LayoutLMv3-Japanese-preview

LayoutLMv3-Japanese-preview is a multimodal pre-trained model for Japanese Document AI, built on the LayoutLMv3 architecture. The text tokenizer is replaced with a Japanese tokenizer from nlp-waseda/roberta-base-japanese, and the visual tokenizer adopts BEiT v2 VQ-KD. The model is pre-trained on ~20M Japanese web pages from NDL WARP ,PubLayNet and DocLayNet for document layout analysis.

Training Data

Pre-training

Dataset Scale
NDL WARP 20M+ pages
PubLayNet 360K+ images
DocLayNet 80K+ images

Evaluation

Dataset Task Language
FUNSD Form Understanding English
XFUND-JA Form Understanding Japanese
JDocQA Document Visual Question Answering Japanese

Tokenizer and Visual Tokenizer

Component Source License
Text Tokenizer nlp-waseda/roberta-base-japanese Apache 2.0
Visual Tokenizer (VQ-KD) BEiT v2 MIT
PDF Text/BBox Extractor (pre-training) PyMuPDF (fitz) AGPL v3 / commercial

Evaluation Results

FUNSD (English Form Understanding)

Model F1 (test)
LayoutLMv3 0.9059
LayoutLMv2 0.8276
LayoutLMv3-Japanese-preview (Ours) 0.8284

XFUND-JA (Japanese Form Understanding)

Model F1 (test)
LayoutXLM 0.7921
LayoutLMv3-Japanese-preview (Ours) 0.7436

JDocQA (Japanese Document Visual Question Answering)

Task F1 (test) Accuracy (test)
LayoutLMv3-Japanese-preview (Ours)
Yes/No 0.5750 0.7639
Multiple Choice (4 options) 0.8351 0.8353
LayoutXLM
Yes/No 0.5403 0.7847
Multiple Choice (4 options) 0.8544 0.8543

Example Usage

The tokenizer is an AlbertTokenizer (SentencePiece) inherited from nlp-waseda/roberta-base-japanese, so the standard LayoutLMv3Processor cannot be used as-is. Instead, combine AutoTokenizer with LayoutLMv3ImageProcessor and align each subword's bbox with the source word.

Requirements: transformers>=4.44, torch, Pillow. PyMuPDF (imported as fitz) is optional — only needed if you want to render a PDF on the fly. If you just run the provided sample.png, you do not need PyMuPDF. Words and bounding boxes can be produced by any OCR engine that supports Japanese (e.g. PaddleOCR, Tesseract with jpn traineddata, or manga-ocr). Boxes must be in pixel coordinates (x0, y0, x1, y1) and normalized to LayoutLMv3's 0–1000 range.

A sample Japanese document image is provided as sample.png in this repository for quick experimentation. The snippet below supports two input paths: load sample.png directly, or render the first page of any PDF via fitz (PyMuPDF) — uncomment the branch you want.

sample document

import io

import torch
from PIL import Image
from transformers import AutoTokenizer, LayoutLMv3ImageProcessor, LayoutLMv3Model

REPO = "llm-jp/layoutlmv3-japanese-preview"

tokenizer = AutoTokenizer.from_pretrained(REPO)
image_processor = LayoutLMv3ImageProcessor(apply_ocr=False)
model = LayoutLMv3Model.from_pretrained(REPO).eval()

# --- Option A: use the bundled sample.png (no PyMuPDF required) ---
image = Image.open("sample.png").convert("RGB")

# --- Option B: render the first page of any PDF via fitz (PyMuPDF) ---
# import fitz
# doc = fitz.open("your_document.pdf")
# pix = doc[0].get_pixmap(dpi=200)
# image = Image.open(io.BytesIO(pix.tobytes("png"))).convert("RGB")

width, height = image.size

# Replace with your OCR output.

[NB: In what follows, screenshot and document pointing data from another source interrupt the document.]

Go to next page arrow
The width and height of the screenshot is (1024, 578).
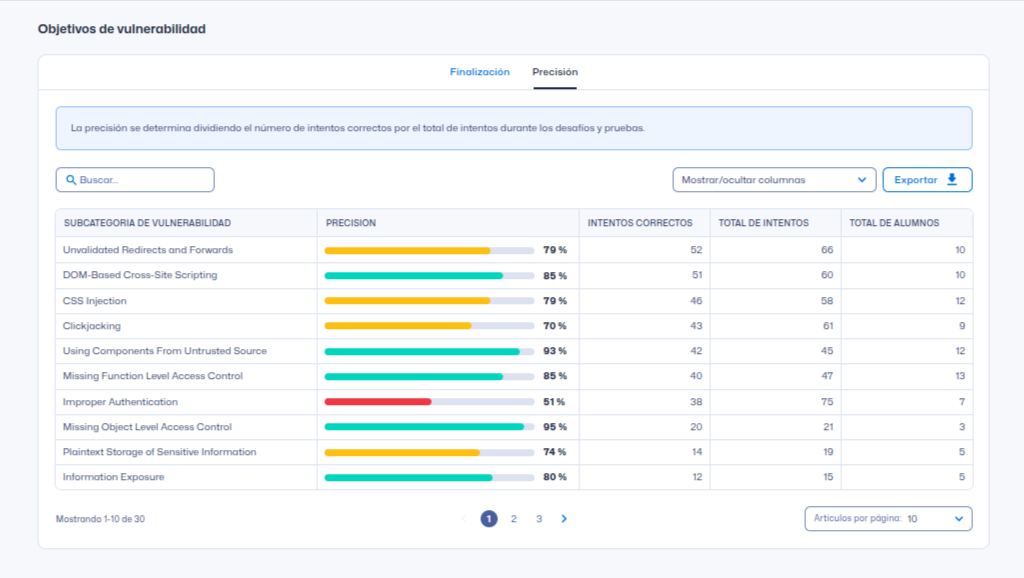564,519
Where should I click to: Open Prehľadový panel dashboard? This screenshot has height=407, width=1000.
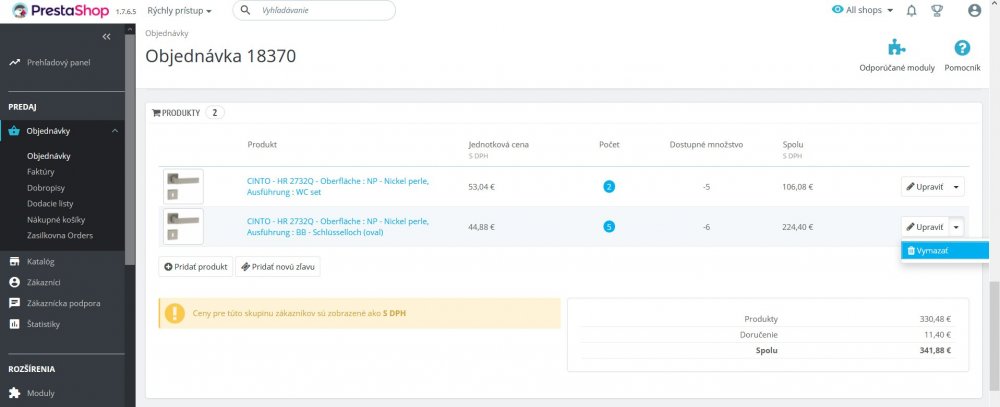(58, 62)
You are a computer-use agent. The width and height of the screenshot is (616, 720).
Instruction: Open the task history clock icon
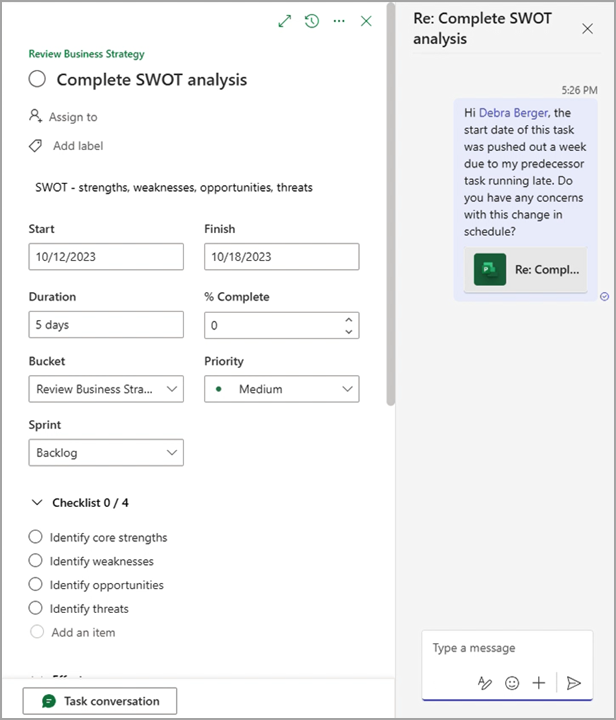click(x=312, y=21)
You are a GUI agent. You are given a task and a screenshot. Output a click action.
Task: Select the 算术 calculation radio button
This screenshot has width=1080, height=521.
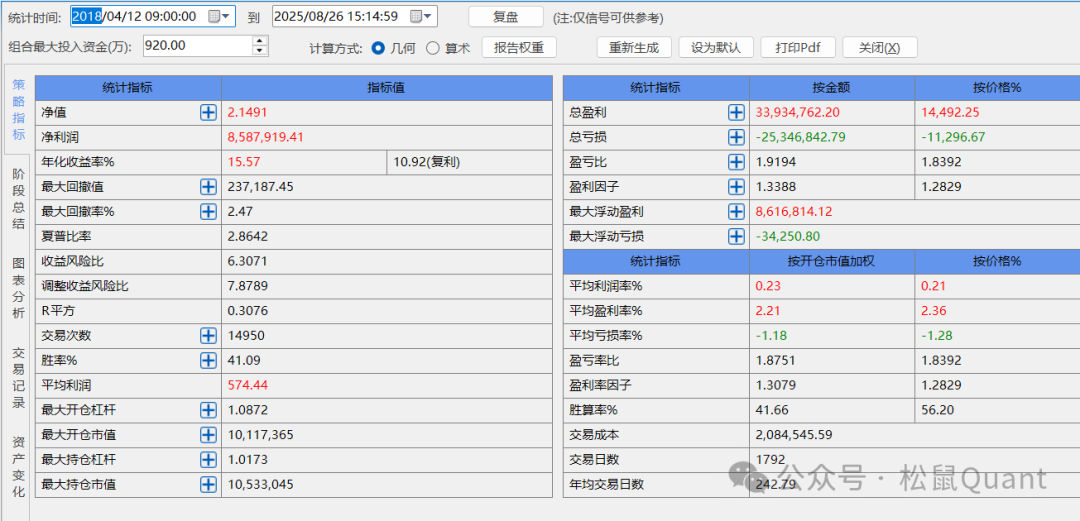pyautogui.click(x=433, y=48)
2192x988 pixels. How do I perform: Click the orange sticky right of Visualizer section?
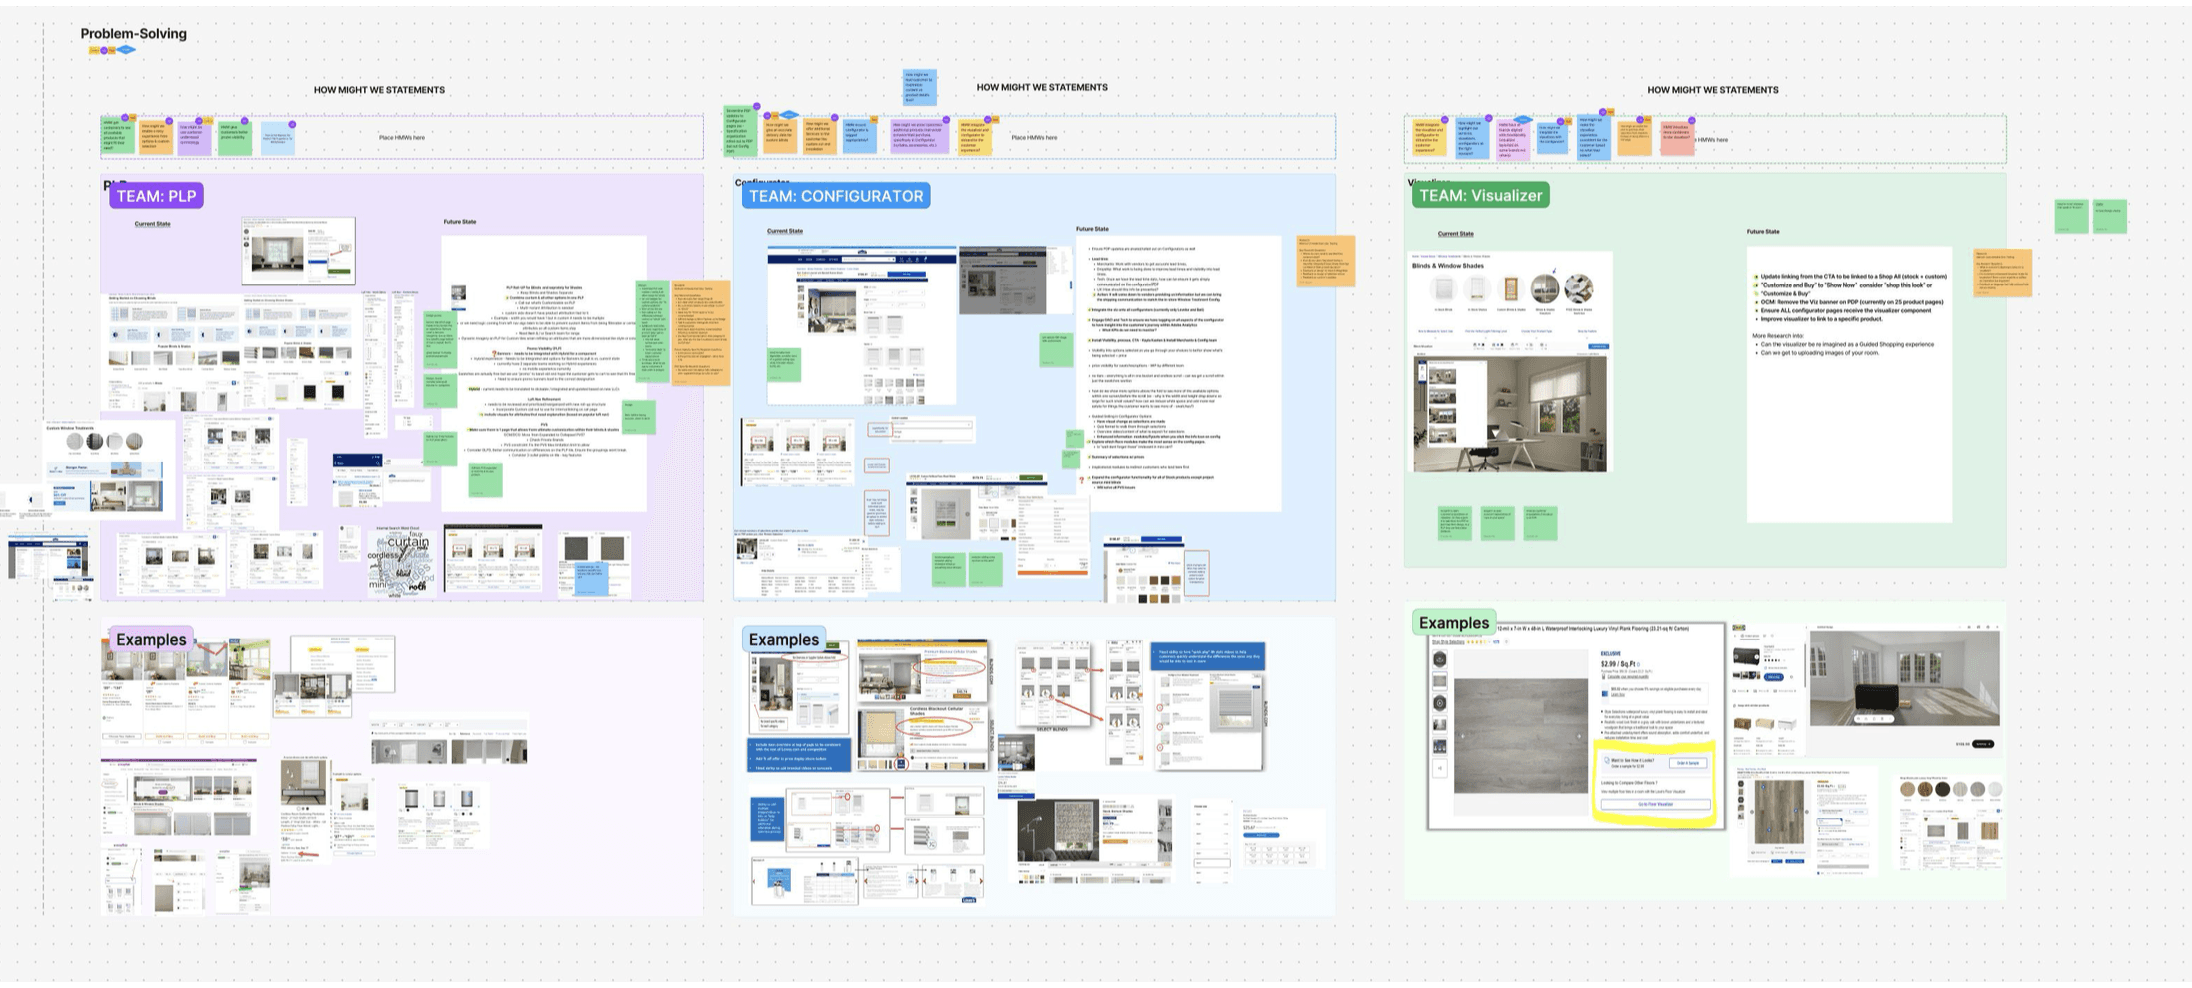click(x=2003, y=272)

Each box is (x0, y0, x1, y1) in pixel coords.
words = ["石巻市駅前北通り", "災害公営住宅", "完成資料"]
boxes = [
    (160,  28, 420, 70),
    (430,  28, 610, 70),
    (625,  28, 770, 70),
]

def normalize(box, w, h):
    x0, y0, x1, y1 = box
    return [
        int(1000 * x0 / w), int(1000 * y0 / h),
        int(1000 * x1 / w), int(1000 * y1 / h),
    ]

# Tokenize each word and assign the word's bbox to all of its subwords.
input_ids = [tokenizer.cls_token_id]
bbox      = [[0, 0, 0, 0]]
for word, box in zip(words, [normalize(b, width, height) for b in boxes]):
    ids = tokenizer(word, add_special_tokens=False)["input_ids"]
    input_ids += ids
    bbox      += [box] * len(ids)
input_ids.append(tokenizer.sep_token_id)
bbox.append([1000, 1000, 1000, 1000])

input_ids      = torch.tensor([input_ids])
bbox           = torch.tensor([bbox])
attention_mask = torch.ones_like(input_ids)
pixel_values   = image_processor(images=image, return_tensors="pt")["pixel_values"]

with torch.no_grad():
    outputs = model(
        input_ids=input_ids,
        bbox=bbox,
        attention_mask=attention_mask,
        pixel_values=pixel_values,
    )

# (batch, num_text_tokens + num_image_patches, hidden_size) — e.g. (1, 213, 768)
print(outputs.last_hidden_state.shape)

For downstream tasks (token classification, QA, etc.), swap LayoutLMv3Model for the corresponding task head class such as LayoutLMv3ForTokenClassification or LayoutLMv3ForQuestionAnswering and fine-tune on your labeled data.

License

This model is licensed under Apache 2.0.

Pre-training Pipeline (Text & Layout Extraction)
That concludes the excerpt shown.